New GhostHook Attack Bypasses Windows PatchGuard Protections

Share this…

Security experts have discovered a method of bypassing Windows PatchGuard protections and hooking malicious code into the Windows kernel, which allows an attacker to plant rootkits on systems previously thought to be impregnable.

PatchGuard, known under its official name of Kernel Patch Protection (KPP), is a security feature for Windows 64-bit editions that prevents third-party code from patching the Windows kernel with additional routines.

Microsoft introduced PatchGuard in 2005, starting with Windows XP, and the feature has prevented most rootkits from working on 64-bit editions.

GhostHook attack leverages Intel PT feature

Today, security researchers from CyberArk published research on a new technique named GhostHook that successfully bypasses PatchGuard using a feature of Intel CPUs.

According to researchers, GhostHook works only against systems running Intel Processor Trace (PT), a feature of Intel CPUs that uses dedicated hardware to capture information about current software execution to aid with debugging operations and the detection of malicious code.

Normally, tapping into Intel PT operations would require an attacker to patch his malicious functions into kernel-level code, an operation that PatchGuard would immediately detect and block.

CyberArk researchers said they found that by allocating an extremely small buffer for the processing of Intel PT packets would result in the CPU running out of buffer space and opening a PMI handler to manage the overflowing code.

The problem is that PatchGuard doesn’t monitor the PMI handler and an attacker could hook his malicious code to patch kernel operations via that PMI handler.

This provides attackers with an undetectable method of patching the Windows kernel and embedding rootkits on Windows 64-bit versions. GhostHook works even on Windows 10, where very few rootkits have proven to be effective since the operating system’s launch in the summer of 2015.

Microsoft won’t patch GhostHook attack vector

CyberArk says it contacted Microsoft about the GhostHook attack, but the OS maker declined to issue a security update. Microsoft said it might patch the issue during its regular bug fixing cycle, but would not treat GhostHook as a security flaw.

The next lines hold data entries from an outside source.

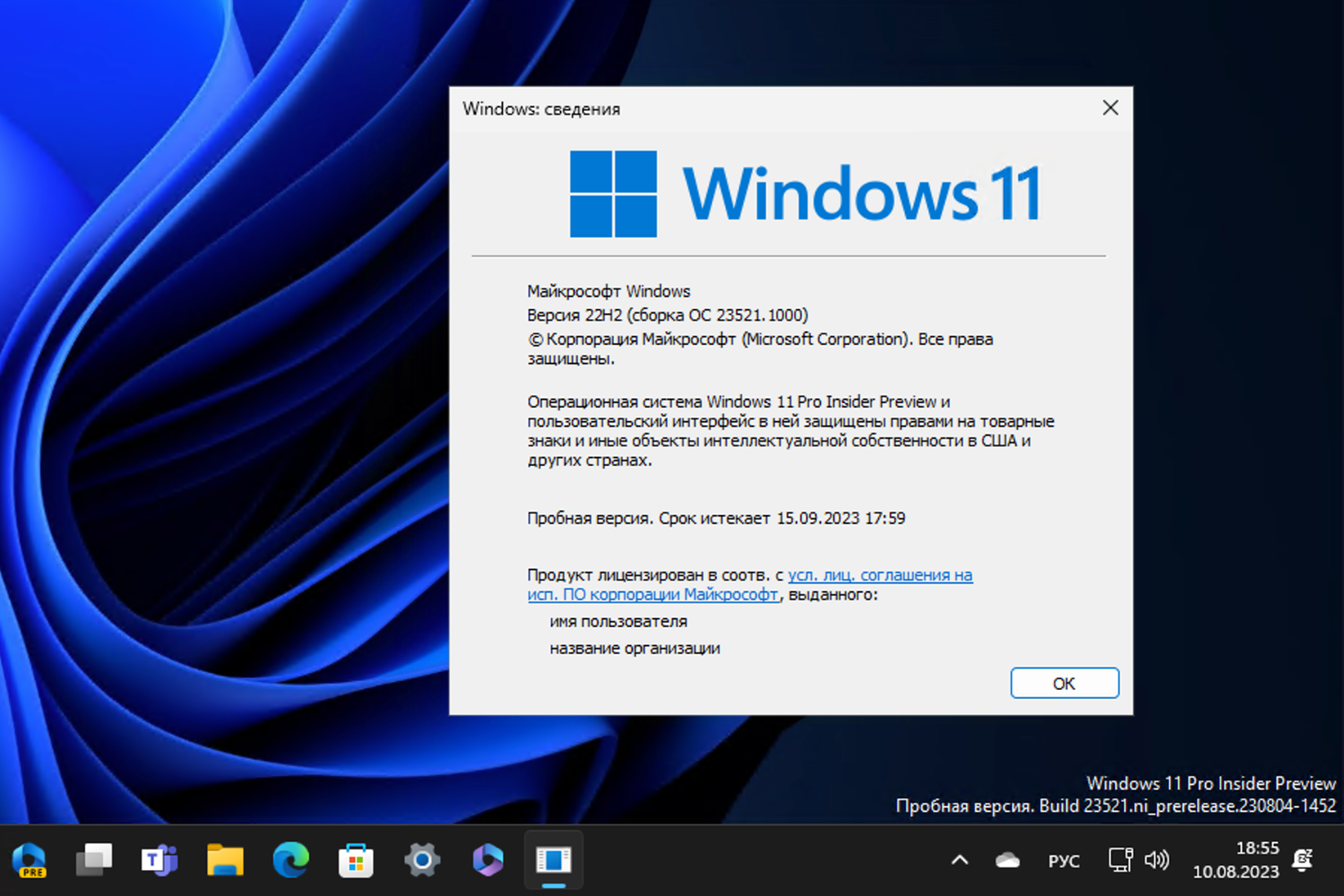Open the РУС keyboard layout switcher
This screenshot has height=896, width=1344.
point(1063,860)
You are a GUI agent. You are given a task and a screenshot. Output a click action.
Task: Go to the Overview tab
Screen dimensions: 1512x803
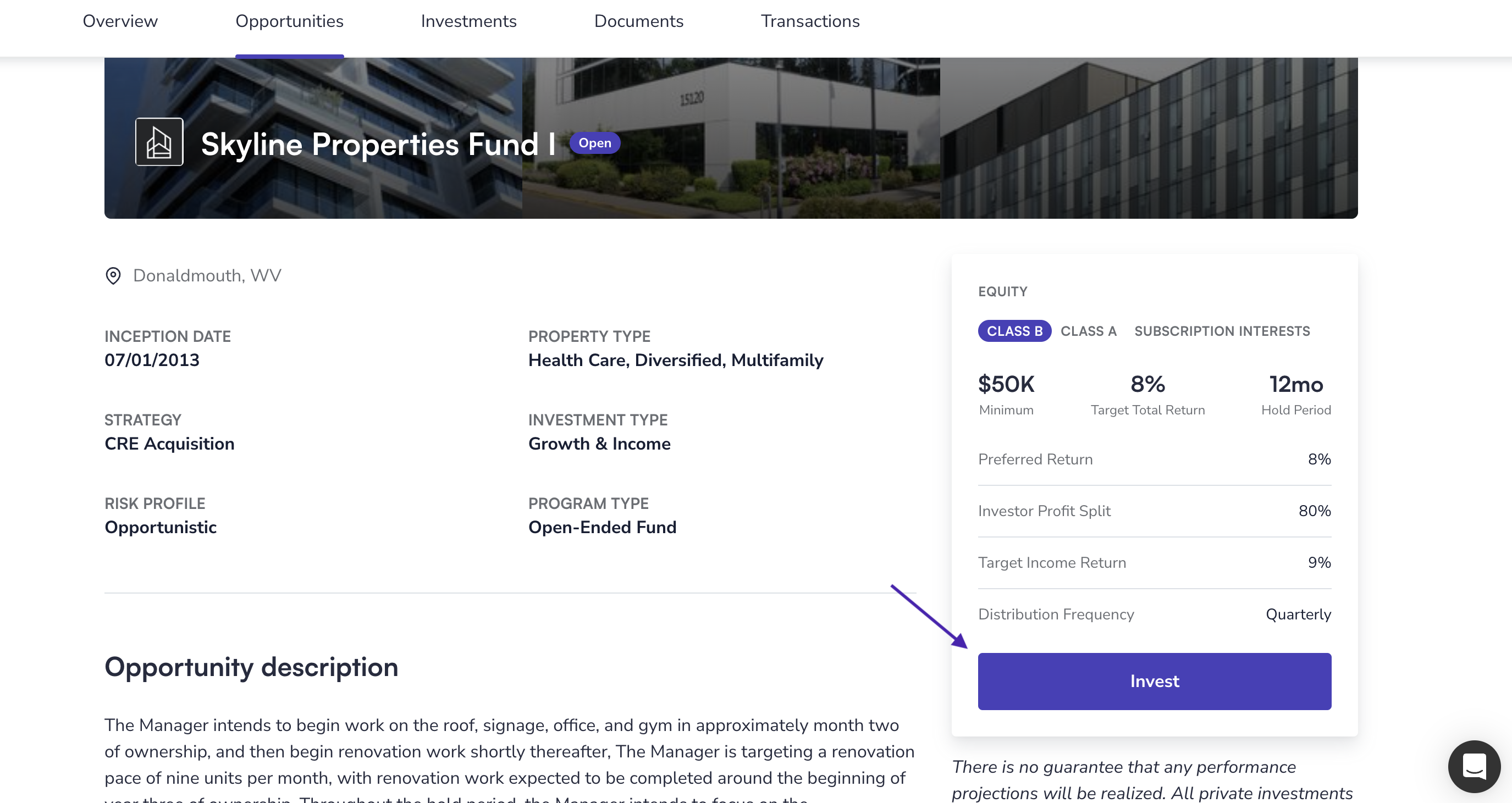120,21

Microsoft justified its decision by saying that an attacker needs to have kernel-level access on an infected machine to perform a GhostHook attack. An attacker with kernel-level rights could perform many other malicious actions, and users should focus on preventing an attacker from gaining this much level of access in the first place.

Responding to Microsoft’s refusal to patch this attack vector, CyberArk reiterated that the issue is “the bypassing of PatchGuard” which opens the door for rootkits on 64-bit Windows versions, and not necessarily the attacker’s access level.

The real problem is that attackers have a technique at their disposal to implant rootkits on platforms they did not have access in past years.

Currently, 64-bit malware makes up less than 1% of the entire malware landscape, and PatchGuard was one of the reasons that helped keep 64-bit versions secure and harder to infect.